A £5 million Scottish Wholesale Food and Drink Resilience Fund has been established by the Scottish Government to help wholesalers affected by Coronavirus restrictions.
This sector-specific aid follows months of lobbying by the Scottish Wholesale Association (SWA) and will provide a lifeline to wholesalers which have, in some instances, lost up to 95% of their foodservice income due to lockdowns.
The fund is targeted at food and drink wholesalers that sell to hospitality, on-trade or public sector clients who have seen sales fall by 20% or more since March. It is intended to cover the shortfall in revenue and fixed operating costs such as business rates, rent, loan repayments, utilities and insurance, as well as specific costs such as the loss of stock.
SWA chief executive Colin Smith said: “The Scottish Wholesale Association and our members are thankful and relieved that the Scottish Government has recognised the hardship felt by wholesale businesses as a result of Coronavirus.
“The Scottish Government has done more than any other UK government by recognising the key role that food and drink wholesalers play in the supply chain and in delivering this wholesale sector-specific fund.
“While the sector still faces significant challenges, including Brexit, this funding will make a huge difference to the survival of many SWA members, protecting food supplies into our 5,000 local convenience stores but especially into our hospitals, care homes, prisons and schools, and potentially giving security of employment to over 6,000 directly employed staff.”
Smith continued: “We appreciate, however, that £5 million won’t necessarily give the full support required by everyone, and given the complexities of the food and drink wholesale sector and the different types of wholesale businesses, the SWA will be working closely with the Scottish Government to ensure our members get the financial and other business support they need.”
Commenting on the new funding, Rural Economy Secretary Fergus Ewing said: “2020 has been an extremely difficult year across the entirety of the tourism and hospitality sector. But it’s not just businesses who have been forced to close that are suffering – there is often a complicated supply chain that suffers too.

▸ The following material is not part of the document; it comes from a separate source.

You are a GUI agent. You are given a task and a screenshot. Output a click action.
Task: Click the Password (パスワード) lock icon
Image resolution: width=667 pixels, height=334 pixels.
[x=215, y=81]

“We recognise that many food and drink wholesalers have lost huge amounts of business almost overnight, in addition to suffering stock loss and other costs as a result of their customers closing. This is affecting the long-term viability of these previously profitable businesses, so we’ve worked closely with the Scottish Wholesale Association to target this funding specifically at those that need it most and help them get through a tough winter.

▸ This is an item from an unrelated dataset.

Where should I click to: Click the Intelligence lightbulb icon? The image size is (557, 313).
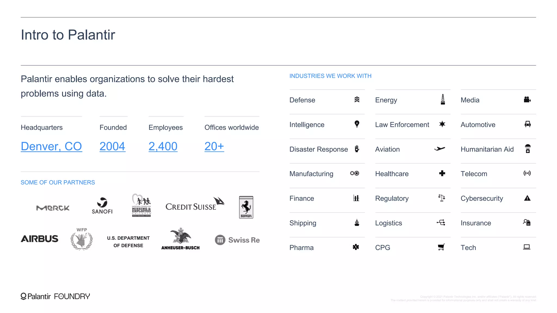[357, 124]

“Many of the wholesalers serving the hospitality sector that have been particularly badly hit are the same wholesalers we rely on getting food to rural and remote areas as well as ensuring continuity of public sector food provision. It is paramount these businesses are able to continue operating and ready to support the hospitality sector as it recovers.”
Applications for funding must be submitted by 23:59 on 12 December via the Scottish Wholesale Food and Drink Resilience Fund.

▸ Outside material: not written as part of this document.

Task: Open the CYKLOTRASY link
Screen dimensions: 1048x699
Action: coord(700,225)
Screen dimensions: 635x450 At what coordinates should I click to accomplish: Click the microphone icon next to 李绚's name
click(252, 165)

Applicants must be able to show that they have been trading at a loss between April to September 2020, in addition to trading positively prior to this. They will have to provide evidence of projected gross revenues as well as fixed and additional costs for trading between October 2020 and March 2021.
A calculation will then be made to predict the shortfall in revenue required to cover these fixed costs, and grants will cover up to 100% of the predicted shortfall. If the total value of eligible applications exceeds £5 million, grants will be scaled appropriately to successful applicants.